I still don't have a formal answer why Cocoa behaves this way, but in practical use it seems to be convenient. I have defined an NSWindowController subclass with the following -init method and it works like a charm.

- (id)init;
{
    if ((self = [super initWithWindowNibName:@"MumbleMumbleSheet"]) != nil) {
        …
    }
    return self;
}

If -initWithCoder: were being called I would have to figure out how to fulfill the implicit obligation to call the super -initWithCoder: method and still get the right -windowNibName used for loading. It's much more straightforward this way.

I would still appreciate a pointer to some documentation that says this class is different and explains why and how… But in the absence of documentation there is empirical evidence.

Kaelin Colclasure
A: 

The coder methods are used for classes that have been serialised and saved to file.

What you are doing here is different. You are building your controller class into your executable. This means that there's no need to read the class itself from file as it's a part of the running application binary.

When using this controller class you need provide an init method where you provide the nib file name. Why? Well, you have the compiled class as a part of your exe but no knowledge about what the nib file is. This is how you provide that knowledge.

Think of it this way. You controller class is a part of the exe. Some link between it and the nib file needs to be made. One way would be to scan through all the nib files looking for references to this controller. That would be inefficient. Provide the name in the init and everything bootstraps.

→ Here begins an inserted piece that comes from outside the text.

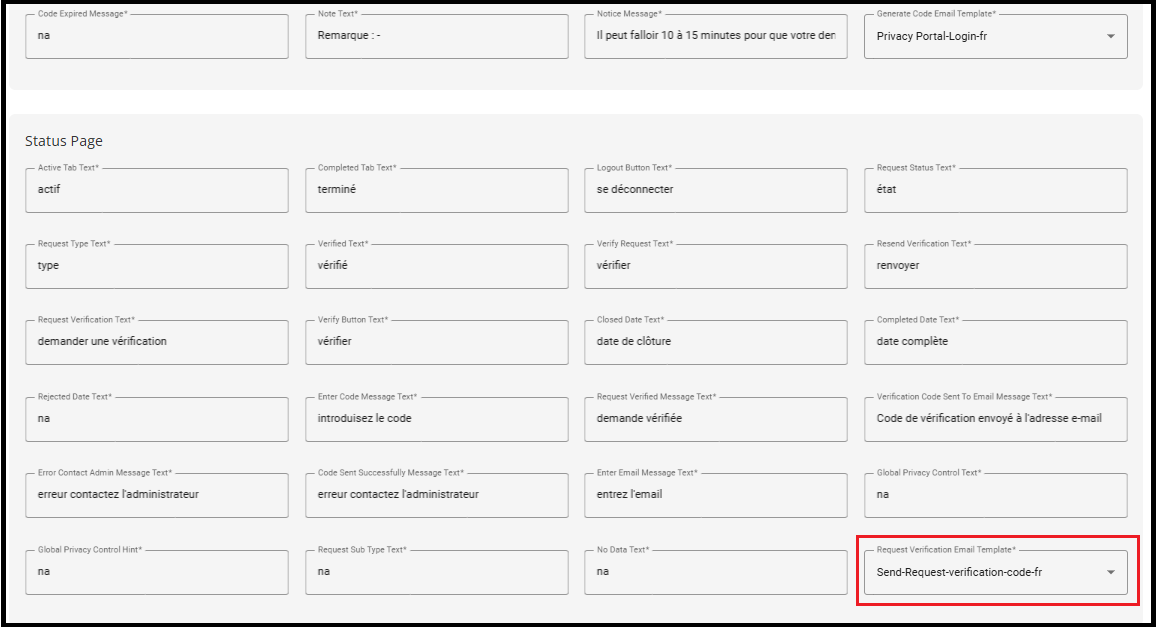Viewport: 1156px width, 627px height.
Task: Click the Resend Verification Text field
Action: pos(995,266)
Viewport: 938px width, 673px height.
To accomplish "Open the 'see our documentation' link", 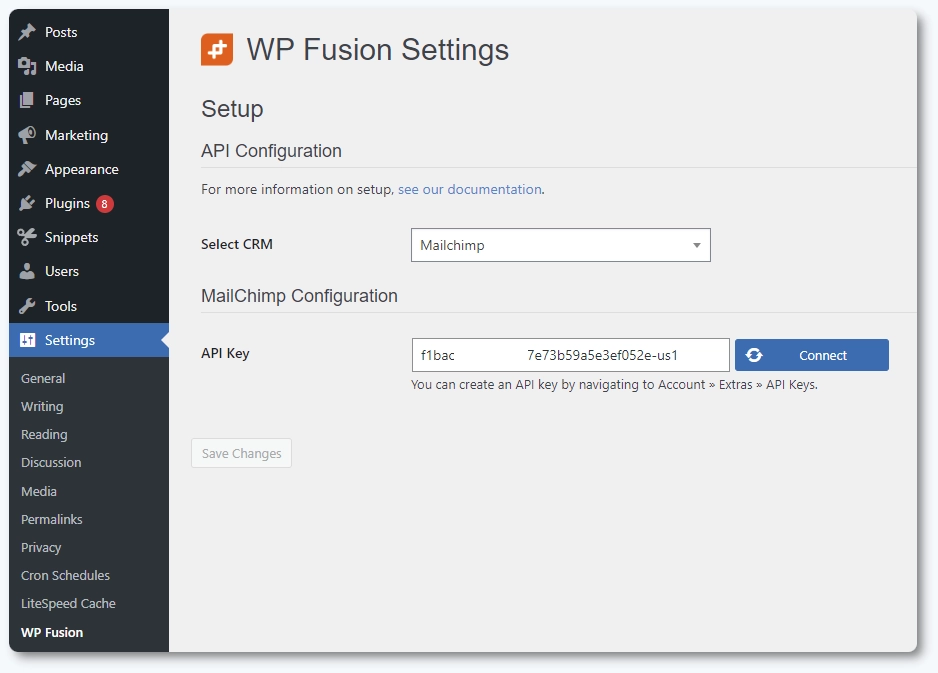I will [x=469, y=189].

In other words you have learnt some important lessons from your experiments. Well done, on being so observive.

No one in particular
I should have made it more clear: I *am* loading this instance of my NSWindowController subclass from a nib (well, xib now). It would be nice if we could include images here as that would make describing exactly what's where much easier…
Kaelin Colclasure
+1  A: 

I'm assuming that to instantiate your window controller in Interface Builder, you dragged a generic NSObject instance to the nib file, then assigned your custom NSWindowController subclass as the object's class, is that correct? If so, then I think they key difference going on here is that you're dealing with instantiating a generic object rather than a custom object included in one of IB's palettes.

Most of the time, when you create and configure an object using IB, the settings that you specify in the various inspectors gets encoded using the encodeWithCoder: method when the nib file gets saved. When you then load that nib file in your application, those objects get initialized using the initWithCoder: method.

However, in the case of that generic object instance, Interface Builder doesn't necessarily know anything about the class of the object being instantiated. Since you can specify any class name at all to be instantiated, if you specify a class that IB doesn't have loaded via a palette or framework, there's no way it can serialize that object using NSCoding. So I believe that when you instantiate a generic object like that, it gets initialized using init rather than initWithCoder: because it wasn't saved using encodeWithCoder: in the first place when the nib file was saved.

I don't know if this is documented anywhere, but I think that's why you're seeing a difference there. I also don't think it's specific to NSWindowController, but rather you'd see the same behavior from any object instantiated as a generic NSObject in IB, regardless of the specific class.

Brian Webster
I did do almost what you described… excepting only that I used the class browser in IB and dragged an instance of my NSWindowController subclass into the top-level of my nib. This behavior makes sense as you've described it and it seems like a useful feature. Too bad it's not better documented!